* Required task:
Can you render every line of the records below as a JSON list of strings, one string per line, with blank lines left out?
-------------------------
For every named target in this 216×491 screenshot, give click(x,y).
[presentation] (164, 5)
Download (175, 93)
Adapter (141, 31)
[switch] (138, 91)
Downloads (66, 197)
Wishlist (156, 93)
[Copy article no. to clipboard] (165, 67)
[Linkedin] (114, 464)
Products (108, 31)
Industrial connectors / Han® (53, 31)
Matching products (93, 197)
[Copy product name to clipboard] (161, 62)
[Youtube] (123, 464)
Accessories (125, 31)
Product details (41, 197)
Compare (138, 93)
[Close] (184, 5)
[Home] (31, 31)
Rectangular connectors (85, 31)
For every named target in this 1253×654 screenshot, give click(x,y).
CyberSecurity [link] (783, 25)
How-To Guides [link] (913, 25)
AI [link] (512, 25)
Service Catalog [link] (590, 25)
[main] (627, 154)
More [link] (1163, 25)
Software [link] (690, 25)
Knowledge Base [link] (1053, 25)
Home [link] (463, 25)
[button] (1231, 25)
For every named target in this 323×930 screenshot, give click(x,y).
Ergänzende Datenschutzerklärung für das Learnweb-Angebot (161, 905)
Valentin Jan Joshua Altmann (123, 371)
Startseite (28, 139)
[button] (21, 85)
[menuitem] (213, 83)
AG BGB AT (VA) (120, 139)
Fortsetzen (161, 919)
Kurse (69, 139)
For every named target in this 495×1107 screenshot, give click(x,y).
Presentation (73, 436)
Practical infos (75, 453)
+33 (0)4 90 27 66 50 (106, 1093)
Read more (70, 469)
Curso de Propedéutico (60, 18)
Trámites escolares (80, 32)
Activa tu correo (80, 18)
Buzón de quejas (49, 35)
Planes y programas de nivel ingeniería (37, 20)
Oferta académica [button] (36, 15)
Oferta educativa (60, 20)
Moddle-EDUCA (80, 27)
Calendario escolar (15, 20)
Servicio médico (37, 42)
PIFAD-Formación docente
-------------------------
* Correct result:
[
  "For every named target in this 216×491 screenshot, give click(x,y).",
  "[presentation] (164, 5)",
  "Download (175, 93)",
  "Adapter (141, 31)",
  "[switch] (138, 91)",
  "Downloads (66, 197)",
  "Wishlist (156, 93)",
  "[Copy article no. to clipboard] (165, 67)",
  "[Linkedin] (114, 464)",
  "Products (108, 31)",
  "Industrial connectors / Han® (53, 31)",
  "Matching products (93, 197)",
  "[Copy product name to clipboard] (161, 62)",
  "[Youtube] (123, 464)",
  "Accessories (125, 31)",
  "Product details (41, 197)",
  "Compare (138, 93)",
  "[Close] (184, 5)",
  "[Home] (31, 31)",
  "Rectangular connectors (85, 31)",
  "For every named target in this 1253×654 screenshot, give click(x,y).",
  "CyberSecurity [link] (783, 25)",
  "How-To Guides [link] (913, 25)",
  "AI [link] (512, 25)",
  "Service Catalog [link] (590, 25)",
  "[main] (627, 154)",
  "More [link] (1163, 25)",
  "Software [link] (690, 25)",
  "Knowledge Base [link] (1053, 25)",
  "Home [link] (463, 25)",
  "[button] (1231, 25)",
  "For every named target in this 323×930 screenshot, give click(x,y).",
  "Ergänzende Datenschutzerklärung für das Learnweb-Angebot (161, 905)",
  "Valentin Jan Joshua Altmann (123, 371)",
  "Startseite (28, 139)",
  "[button] (21, 85)",
  "[menuitem] (213, 83)",
  "AG BGB AT (VA) (120, 139)",
  "Fortsetzen (161, 919)",
  "Kurse (69, 139)",
  "For every named target in this 495×1107 screenshot, give click(x,y).",
  "Presentation (73, 436)",
  "Practical infos (75, 453)",
  "+33 (0)4 90 27 66 50 (106, 1093)",
  "Read more (70, 469)",
  "Curso de Propedéutico (60, 18)",
  "Trámites escolares (80, 32)",
  "Activa tu correo (80, 18)",
  "Buzón de quejas (49, 35)",
  "Planes y programas de nivel ingeniería (37, 20)",
  "Oferta académica [button] (36, 15)",
  "Oferta educativa (60, 20)",
  "Moddle-EDUCA (80, 27)",
  "Calendario escolar (15, 20)",
  "Servicio médico (37, 42)",
  "PIFAD-Formación docente"
]